Paradójicamente entre más se tiene, más fácil es la vida, pero más infeliz es la gente.
Es la paradoja más incoherente y común de los tiempos modernos.

Indudablemente el sufrimiento, los problemas, y las carencias inducen a muchas personas a buscar ayuda. Cuando hay dificultades, desastres naturales, atentados, etc. surge una imperiosa necesidad de apoyo y solidaridad, de tal forma que se genera un sentimiento de empatía que brinda ánimo y aliento. La necesidad sinergiza e invita a buscar la Fe y hace que las personas sean más sensibles y agradecidas.

Por el contrario, cuando las personas tienen abundancia, comodidades, mejores servicios y tranquilidad, les sobra el tiempo y les es más fácil la vida- por tener todo a su alcance- entonces inexplicablemente tienden a pensar que merecen más, insisten que todo lo que tienen no es suficiente, y en lugar de agradecer y compartir, se transforman en seres envidiosos e insaciables.

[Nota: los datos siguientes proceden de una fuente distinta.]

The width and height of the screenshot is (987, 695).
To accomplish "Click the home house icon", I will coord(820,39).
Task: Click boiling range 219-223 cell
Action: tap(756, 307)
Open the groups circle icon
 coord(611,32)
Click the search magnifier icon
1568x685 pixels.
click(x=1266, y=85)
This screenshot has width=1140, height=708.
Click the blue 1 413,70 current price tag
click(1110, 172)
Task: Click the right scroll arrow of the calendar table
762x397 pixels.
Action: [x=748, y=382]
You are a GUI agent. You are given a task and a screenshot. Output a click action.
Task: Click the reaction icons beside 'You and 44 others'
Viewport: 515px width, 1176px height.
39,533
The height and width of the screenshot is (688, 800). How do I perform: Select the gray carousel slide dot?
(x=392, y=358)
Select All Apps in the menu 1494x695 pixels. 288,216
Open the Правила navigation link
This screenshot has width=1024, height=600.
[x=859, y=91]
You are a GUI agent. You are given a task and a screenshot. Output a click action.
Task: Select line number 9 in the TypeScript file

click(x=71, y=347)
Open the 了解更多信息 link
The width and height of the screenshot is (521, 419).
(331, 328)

Por más absurdo que suene, el tener abundancia, crea un reto mucho mayor para poder ser feliz, que el hecho de vivir con problemas. Una persona feliz tiene una sonrisa en la cara, es agradecida y sabe ser generosa. La felicidad trae gozo y es compartida. La persona verdaderamente feliz comparte sus éxitos, celebra sus logros y ayuda a las personas que necesitan.

La realidad es que sólo cuando uno aprende a compartir, se da cuenta de lo afortunado que es, por lo que queda claro que la fuente más grande de felicidad se inicia con la gratitud, el compartir y poder pensar en uno mismo. La paradoja se aclara cuando uno reconoce lo fácil que es pedir ayuda y ser humilde cuando se sufre, es difícil ser modesto, sensible y dadivoso cuando uno está feliz y siente que él mismo es la fuente de su riqueza.

Para ser feliz es importante:

  • La Gratitud: Agradecimiento sincero por todo lo que se tiene.
  • Satisfacción: Apreciar y reconocer que lo que se tiene es suficiente.
  • Generosidad: Aprender a compartir de corazón y con abundancia.
  • Actitud positiva: Enfocar la atención en las cosas buenas y constructivas.
  • Elección: Decisión personal para querer ser feliz.

La felicidad no se mide por la cantidad de las posiciones ni por el dinero que uno tiene o como lo gasta. La felicidad se siente cuando se comparte y agradece con las personas que amamos.